Justinian the Great’s advisers, including John of Cappadocia, warned against launching an expedition to North Africa, fearing a repeat of Emperor Leo’s failed expedition 65 years earlier and the huge drain it represented on the imperial treasury. The invasion fleet would be sailing over 1,000 miles into Vandal waters, with no reinforcements available, when they landed in North Africa. The invasion fleet might have its supply-lines cut between Belisarius and the empire. John of Cappadocia said to Justinian, ‘Even if you are victorious, you will never hold Africa while Italy and Sicily are in the hands of others, while if you are defeated your breach of a treaty will put the whole empire in jeopardy. Success, in short, will bring you no lasting gain, while failure will risk the ruin of your flourishing and well-established state.’ However, an eastern bishop had informed him of a dream in which the Almighty had promised his assistance in a holy war against the Arian Vandals. Justinian responded, that God was on their side.

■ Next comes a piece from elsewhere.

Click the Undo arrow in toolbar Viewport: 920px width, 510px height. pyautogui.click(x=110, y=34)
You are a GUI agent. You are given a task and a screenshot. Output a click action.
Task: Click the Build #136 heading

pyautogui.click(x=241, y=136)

Departures: On about Midsummer Day 533, Justinian the Great stood at the window of his palace to watch the departure of the expedition under Belisarius. They travelled in a fleet of 500 transports with support by 92 dromons (the smallest type of eastern warship, designed for lightness and speed). The fleet carried 10,000 infantry which was collected from the eastern frontier, together with 5,000 trained cavalry, including 600 [White]-Huns and 400 Heruls ([a] Germanic tribe), all mounted horse archers. On the flagship was, along with his military secretary Procopius, his wife Antonina.

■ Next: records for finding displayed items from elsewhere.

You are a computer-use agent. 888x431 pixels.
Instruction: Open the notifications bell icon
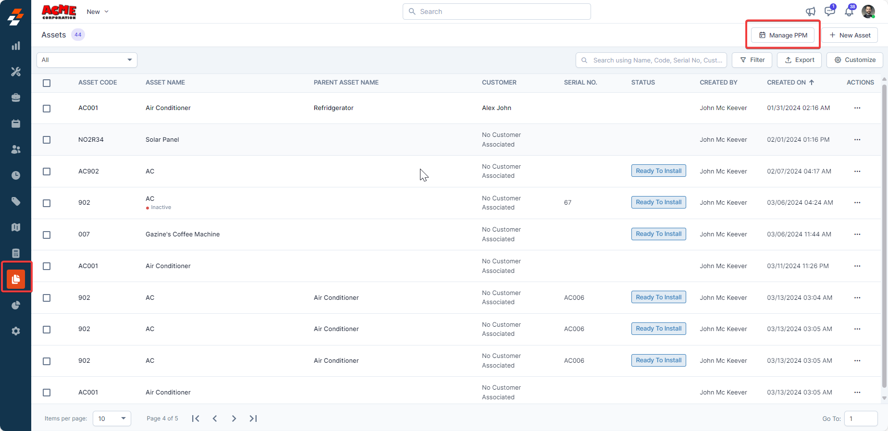[849, 12]
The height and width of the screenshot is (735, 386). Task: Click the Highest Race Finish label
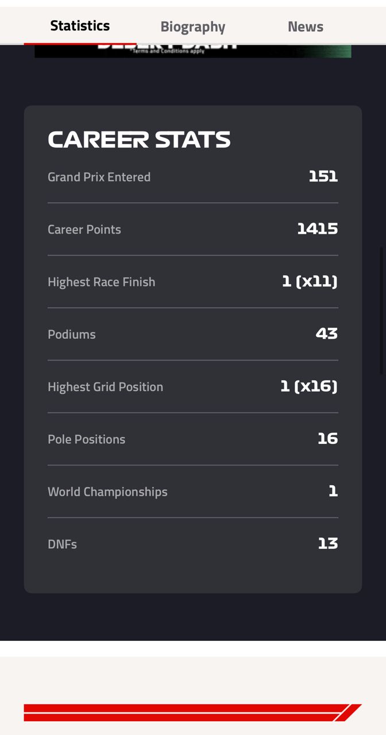101,282
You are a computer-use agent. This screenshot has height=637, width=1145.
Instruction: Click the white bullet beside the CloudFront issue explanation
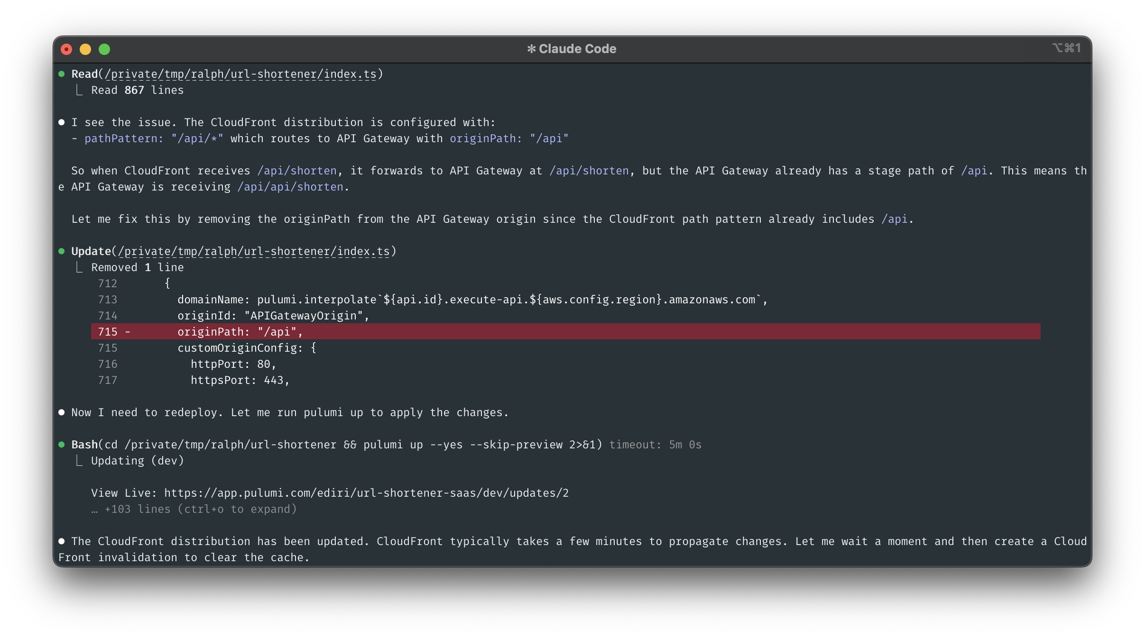pyautogui.click(x=63, y=122)
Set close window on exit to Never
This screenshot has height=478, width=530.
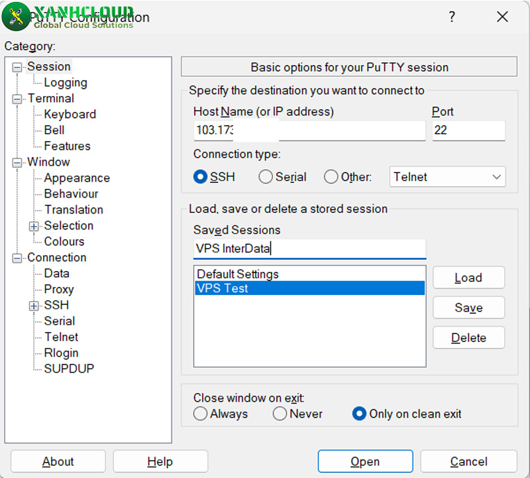pos(280,414)
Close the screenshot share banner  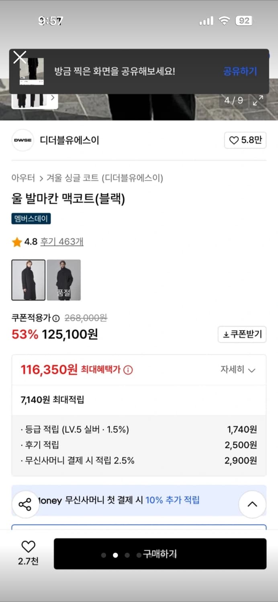pyautogui.click(x=19, y=57)
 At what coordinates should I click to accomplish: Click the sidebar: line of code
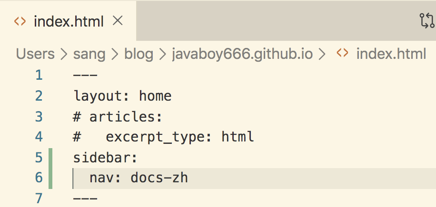click(105, 158)
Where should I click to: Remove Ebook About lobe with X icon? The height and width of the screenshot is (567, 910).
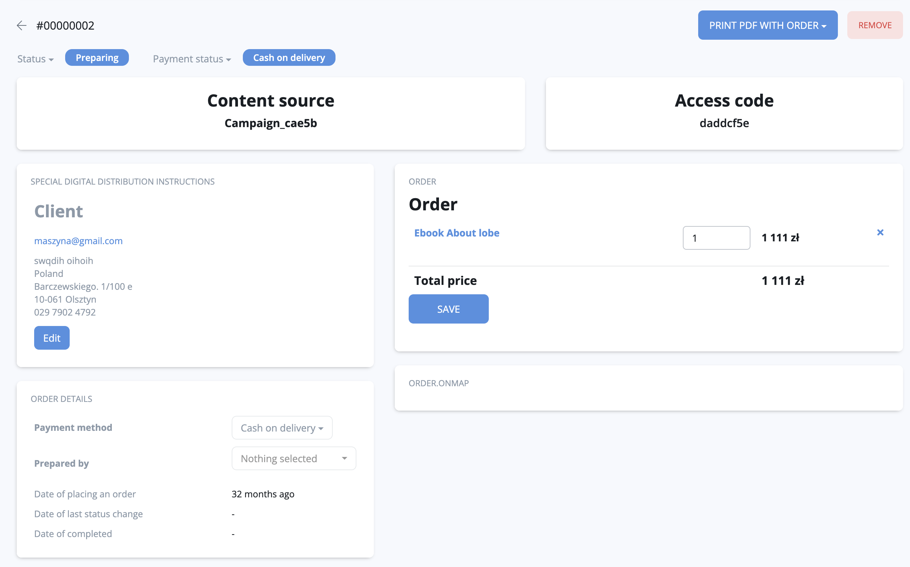click(880, 233)
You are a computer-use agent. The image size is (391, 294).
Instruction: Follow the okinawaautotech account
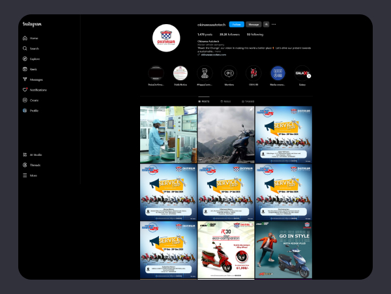click(236, 24)
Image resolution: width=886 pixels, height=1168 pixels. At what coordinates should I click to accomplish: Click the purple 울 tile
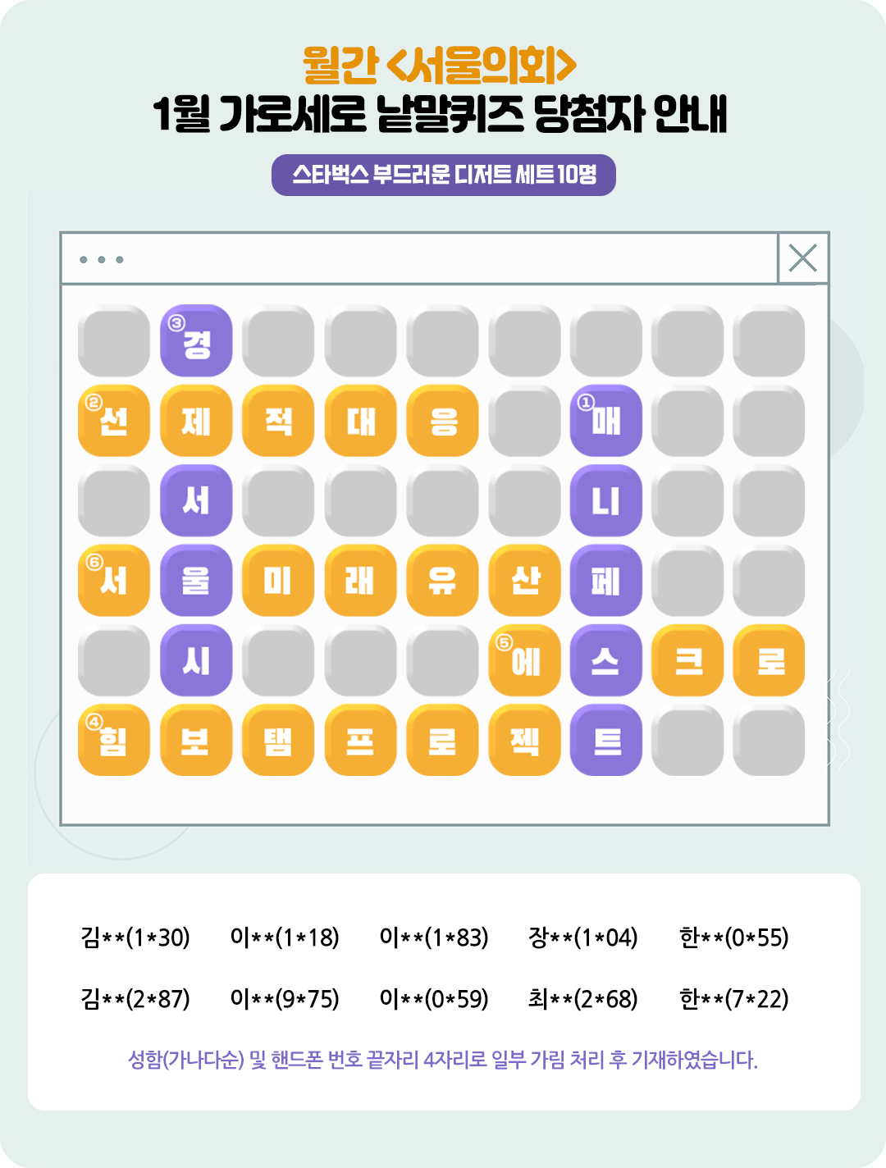click(196, 580)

Belisarius hanged two drunken Huns on the hill above Abydos for murdering one of their comrades. Disaster struck when 500 men were poisoned from the sacks of biscuit[s] provided by John of Cappadocia, which were found to be mouldy. Finally, they arrived at Sicily, once ruled by the Vandals but bought from Gaiseric by King Odoacer of Italy some 60 years [earlier] in return for an annual subsidy (it was a total mistake for the Vandals to give this island to Odoacer). Sicily was now controlled by the Ostrogoths, who had conquered Italy from Odoacer under their King Theodoric. The Ostrogoths were friendly with Belisarius and his army, providing a useful vantage-point from which Belisarius could prepare his fleet for the final attack. Procopius was sent south to Syracuse, where he accidentally ran into an old boyhood friend, a slave who had returned only three days earlier from Carthage.

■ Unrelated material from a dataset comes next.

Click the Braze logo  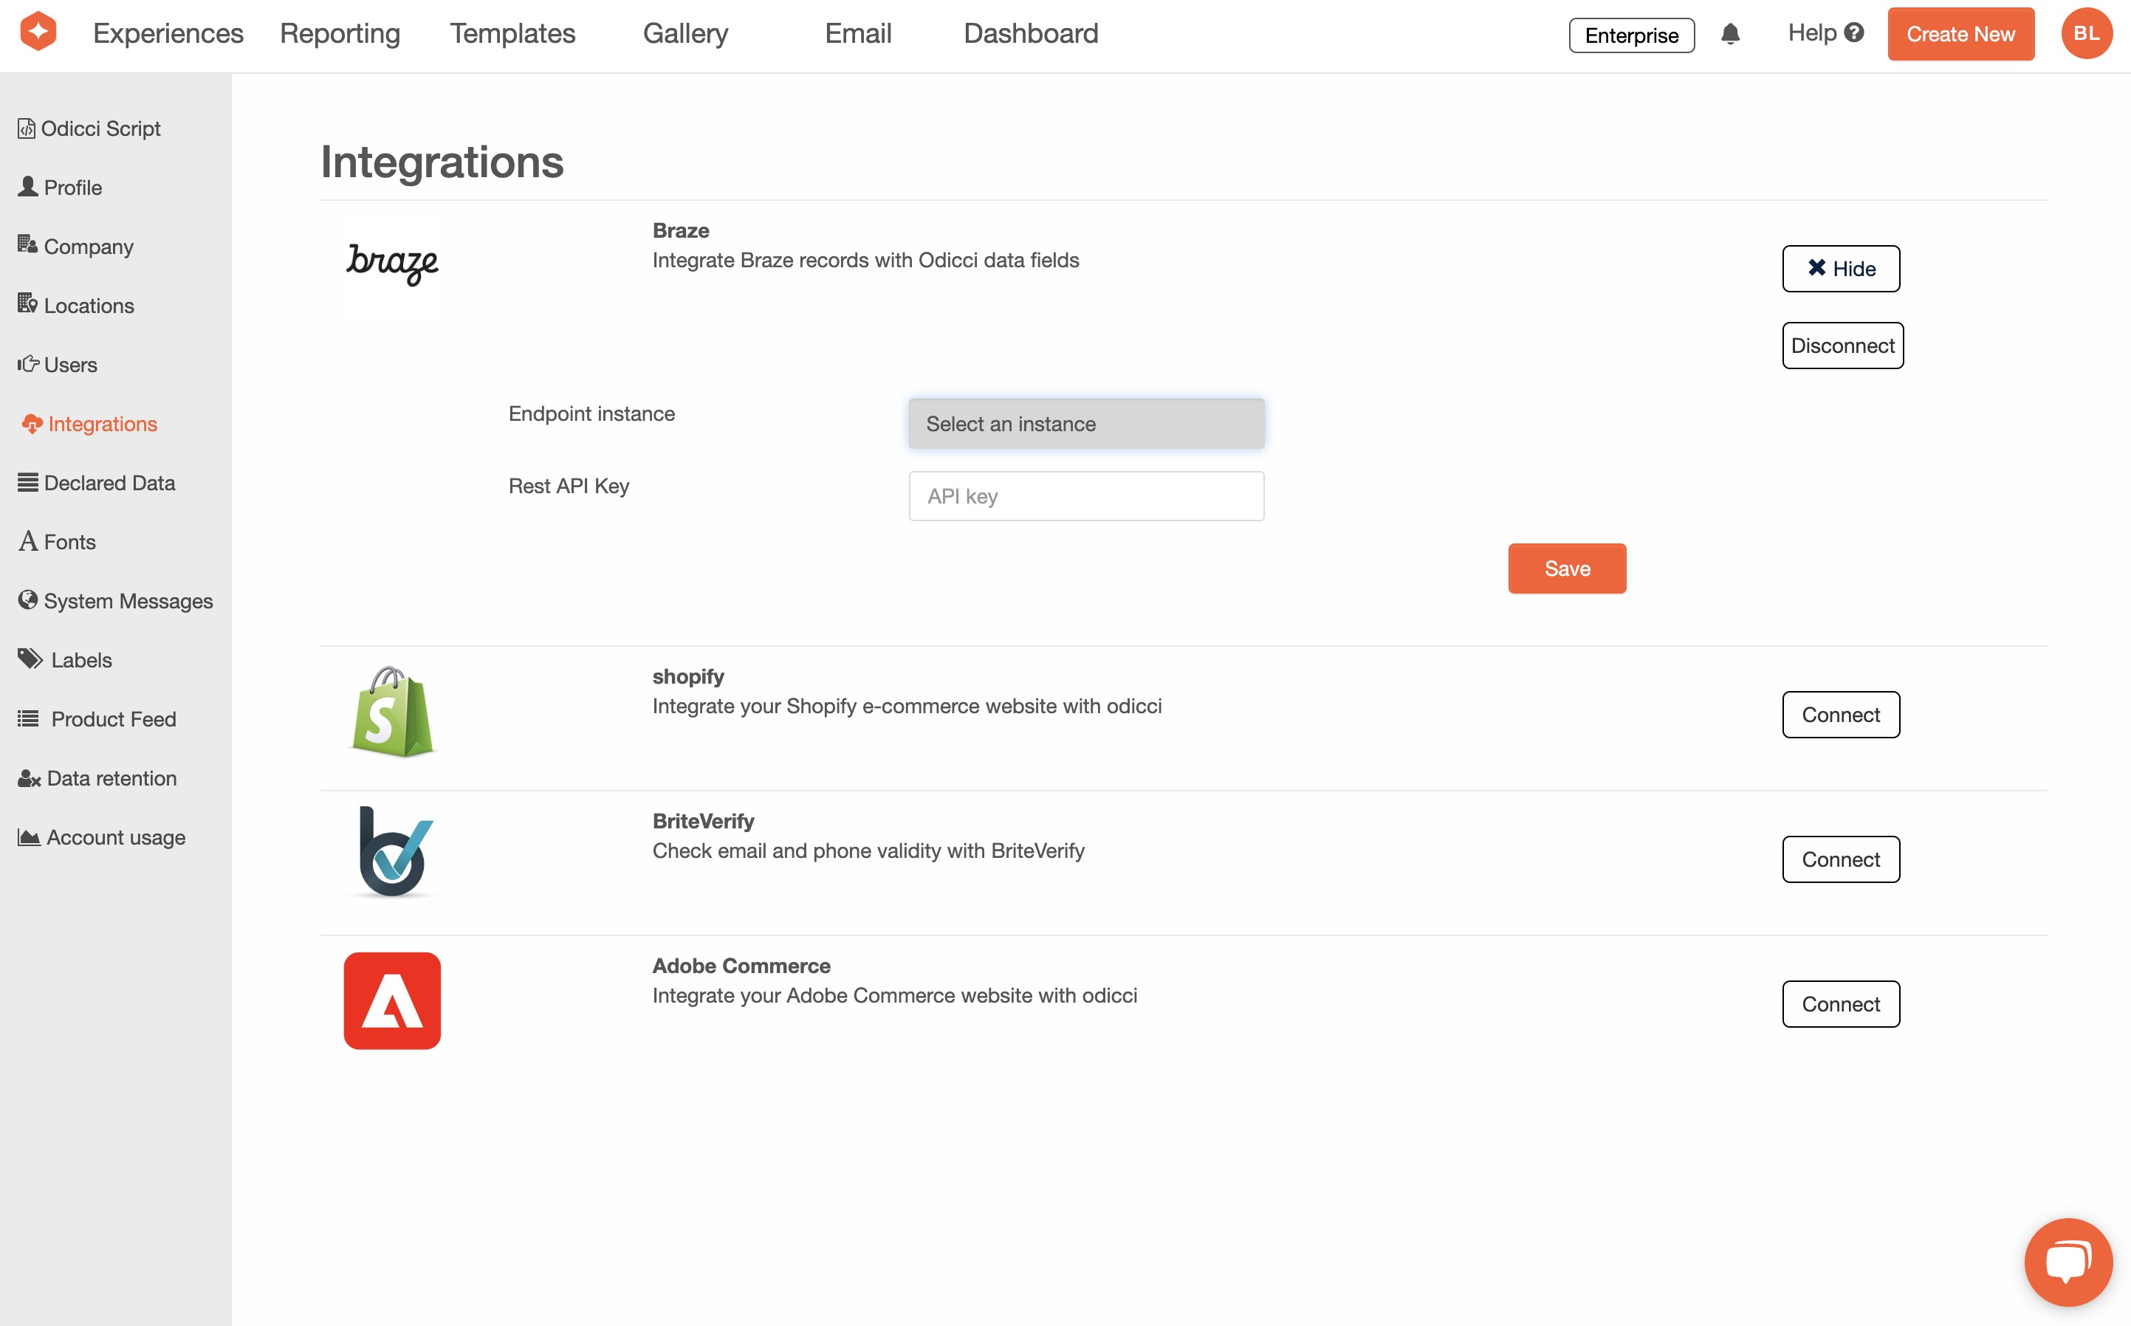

Gave Orders to Sail: Procopius took his old friend to see Belisarius to report some unbelievable news. The slave [told that] King Gelimer had indeed recently sent his major expedition of over 120 ships, carrying 5,000 Vandals under his brother Tzazo, to put down a rising in Sardinia, a Vandal province. Gelimer still [had] not yet heard anything of the approaching imperial fleet. Belisarius decided to sail at once via Malta. When they reached the coast of North Africa, somewhere in south of Carthage, he held a council of war with his generals, [whether] one should land the army along the coast or if one should sail directly into the port of Carthage. It was decided to disambark [sic] the army on dry land rather than to sail into [the] Carthage port, as they didn’t know the Vandal fleet’s location. They landed at Caput Vada, modern Ras Kaboudia in Tunisia and found support there by people who were opposed to rule by the Vandals. The cavalry and the infantry set off to the north towards Carthage, over 140 miles, with the fleet keeping pace with them offshore. During their march, Vandal towns fell to them without a fight, as many old fortifications were razed during the reign of King Gaiseric. The reasons for this razing of fortifications had been to deny the Romans a strong base from which to begin a rebellion and to prevent the emperor from capturing a city and establishing a stronghold from which to trouble the Vandals. Procopius wrote that, would it have been a five day journey for an unencumbered traveller, with their baggage and equipment; it took the army twice that time to march toward Carthage before meeting the Vandal army at the tenth Milestone from the capital on 14th September, AD 533.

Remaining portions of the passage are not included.